This was actually a great read. Not going to lie I didn't do much research into the HCG , but this seems to cover just about everything I wanted to know about it. I guess if I mix it in with my Test it wouldn't be that big of a deal. Only thing is I'm going to have to pick up some 23g needles. It's bad enough pushing the 1mL of test with a 25g, I can only imagine pushing the test + hcg with a 25g. I need to make another trip to the pharmacy on tuesday, I'll see if can pick up some bacteriostatic water. I'm going into week 6, but I suppose it's better to start now then never. Haven't had any noticeable atrophy yet, so perhaps I'm still producing some natural test.

----------


## rp7r

I can't believe you're even using a 25g needle for the test, it takes me long enough with the 23g, and I totally understand why people use 18g draw needles.

I picked up some bacteriostatic water its cheap as ****, you may as well, theres no need to be mixing the hcg in with the test.

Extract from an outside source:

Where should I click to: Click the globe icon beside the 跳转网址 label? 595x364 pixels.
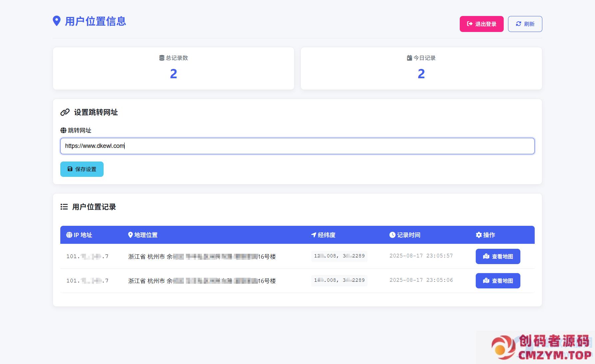(63, 130)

I hope my test kicks in soon I'm about half a week behind you I think.

----------


## kelkel

> This was actually a great read. Not going to lie I didn't do much research into the HCG , but this seems to cover just about everything I wanted to know about it. I guess if I mix it in with my Test it wouldn't be that big of a deal. Only thing is I'm going to have to pick up some 23g needles. It's bad enough pushing the 1mL of test with a 25g, I can only imagine pushing the test + hcg with a 25g. I need to make another trip to the pharmacy on tuesday, I'll see if can pick up some bacteriostatic water. I'm going into week 6, but I suppose it's better to start now then never. Haven't had any noticeable atrophy yet, *so perhaps I'm still producing some natural test*.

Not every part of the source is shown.